僕たちみんながキョトンとした顔をしていると、おじさんが説明してくれた。

「つまりね、組合が直接カンプ魔道具店の交換の魔石を扱うことにしたことによって、組合がカンプ魔道具店のバックに正式についたと表明したことになるのだよ。

 だからお前たちに危害を加えてくれば、それは組合に敵対したことになる訳で、魔技師が組合に楯突こうとは絶対に考えないから、それによってお前たちの身の安全を確保しようという話なんだよ。

 組合長、本当にありがとうございます。 私もやれやれです。」

「いや、これはあんたのお陰でもある。

 あんたが北の組合に恩を売ったから、ウチと北で同じ歩調を取りやすくなった。

 ウチと北で組めば、ほんの少しの後には同じ問題が起こるはずの南も、それは同調してくるってもんさ。

 あんたが支店を北に出してくれた時点で、決まったも同然のことだった。」

おじさんが、北の町に支店を出すことに、そんな意味もあったのか、と僕は思った。

おじさんが、この町の店だけで自分たちは十分と言いながら、北の町に支店を出すことに積極的だったのは、おじさんは端からこの事態を予測していたからだろう。

僕らには全くなかった視点で、やはり僕らはおじさんに守られていたのだ。


「そういう訳だから、北の町でも南の町でも、交換の魔石は直接に組合で扱うことにする。

 具体的に運営していけば問題も出てくるだろうが、それはその時その時解決していくことにすれば良いだろう。

 そういうことで良いな。」

僕たちに嫌がある訳がない、4人でよろしくお願いしますと頭を下げた。

「それでは具体的な運営の話は、私とエリスさんに、おじさん、おばさんを交えて話をしましょう。

 カランプル君、アーク君、リズさんの3人は魔道具作りに今はそれどころではないでしょうから。」

職員さんはそう言って、具体的な運営の話のために場所を変えようかと腰を浮かせかけた。


「おいおい、待て待て、もう一つ話があるだろうが。」

「おっと、そうでした。 組合長、どうぞ続けてください。

 あ、ちょっと待ってください、難しい話になる前に、私も確認しておくことがありました。
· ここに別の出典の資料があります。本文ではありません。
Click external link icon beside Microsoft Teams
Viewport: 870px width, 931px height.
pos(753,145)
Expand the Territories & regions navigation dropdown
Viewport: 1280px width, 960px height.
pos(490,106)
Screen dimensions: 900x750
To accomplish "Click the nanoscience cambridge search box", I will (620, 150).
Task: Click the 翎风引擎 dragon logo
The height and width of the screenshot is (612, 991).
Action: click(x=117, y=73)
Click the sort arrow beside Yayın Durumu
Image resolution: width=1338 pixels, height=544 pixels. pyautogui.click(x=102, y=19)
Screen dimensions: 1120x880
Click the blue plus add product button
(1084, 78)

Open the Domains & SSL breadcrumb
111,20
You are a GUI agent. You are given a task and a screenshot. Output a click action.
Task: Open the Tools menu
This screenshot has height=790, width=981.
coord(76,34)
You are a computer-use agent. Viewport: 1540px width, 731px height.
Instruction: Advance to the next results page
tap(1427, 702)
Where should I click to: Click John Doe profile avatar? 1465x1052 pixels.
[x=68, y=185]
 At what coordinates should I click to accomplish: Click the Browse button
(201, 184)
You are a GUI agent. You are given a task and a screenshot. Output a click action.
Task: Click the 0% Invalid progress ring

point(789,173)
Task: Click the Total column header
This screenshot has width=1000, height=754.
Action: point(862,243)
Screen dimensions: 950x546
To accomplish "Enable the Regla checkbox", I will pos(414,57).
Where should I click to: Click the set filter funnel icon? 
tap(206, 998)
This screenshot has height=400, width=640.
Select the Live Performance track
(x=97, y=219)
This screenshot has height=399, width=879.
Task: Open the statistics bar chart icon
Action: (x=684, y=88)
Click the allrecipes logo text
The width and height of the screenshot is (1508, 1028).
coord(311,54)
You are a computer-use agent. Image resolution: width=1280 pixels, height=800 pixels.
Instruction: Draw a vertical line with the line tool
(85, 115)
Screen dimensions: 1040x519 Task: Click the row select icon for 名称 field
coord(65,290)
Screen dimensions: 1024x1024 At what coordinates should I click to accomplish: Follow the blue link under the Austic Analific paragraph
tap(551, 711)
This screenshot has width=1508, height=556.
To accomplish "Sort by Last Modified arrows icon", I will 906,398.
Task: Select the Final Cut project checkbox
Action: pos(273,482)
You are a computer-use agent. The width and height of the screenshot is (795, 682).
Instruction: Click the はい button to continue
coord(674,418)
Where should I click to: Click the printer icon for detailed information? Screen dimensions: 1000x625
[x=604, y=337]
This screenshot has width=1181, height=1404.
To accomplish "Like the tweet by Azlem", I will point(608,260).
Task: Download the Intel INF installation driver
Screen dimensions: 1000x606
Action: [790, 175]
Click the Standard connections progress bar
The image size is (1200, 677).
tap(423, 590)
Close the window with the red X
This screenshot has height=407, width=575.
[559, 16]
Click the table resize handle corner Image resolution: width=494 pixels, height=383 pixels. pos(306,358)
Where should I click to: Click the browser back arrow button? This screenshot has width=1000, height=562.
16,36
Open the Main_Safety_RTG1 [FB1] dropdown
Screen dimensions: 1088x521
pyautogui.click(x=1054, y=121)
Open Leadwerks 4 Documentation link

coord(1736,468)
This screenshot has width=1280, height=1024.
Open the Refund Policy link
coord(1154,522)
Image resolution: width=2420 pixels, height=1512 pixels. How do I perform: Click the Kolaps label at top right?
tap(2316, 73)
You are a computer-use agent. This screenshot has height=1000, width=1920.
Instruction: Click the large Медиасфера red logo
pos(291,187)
 カランプル君、魔石の交換は、魔技師でないと出来ませんか?」

「いえ、魔石の交換自体は難しいことではないので、誰でも交換することはできます。」

「そうですか、それを聞いて、組合での運営方法が楽になりました。」

「それでだカランプル、先ほど少し話題になったのだが、あの魔力を魔石に溜め込む杖の魔道具は、形や大きさはどうとでもなるよな。」

「はい、あの形はただ単に狩に行くのに都合が良いかなと考えただけですから。」

「それだったら、こういう目的で作るとしたら・・・。」

組合長の話は、本当に機密扱いにするべき話で、僕たちにとってはその必要が疑わしいというか、そこまでの必要があるのかと感じるモノだった。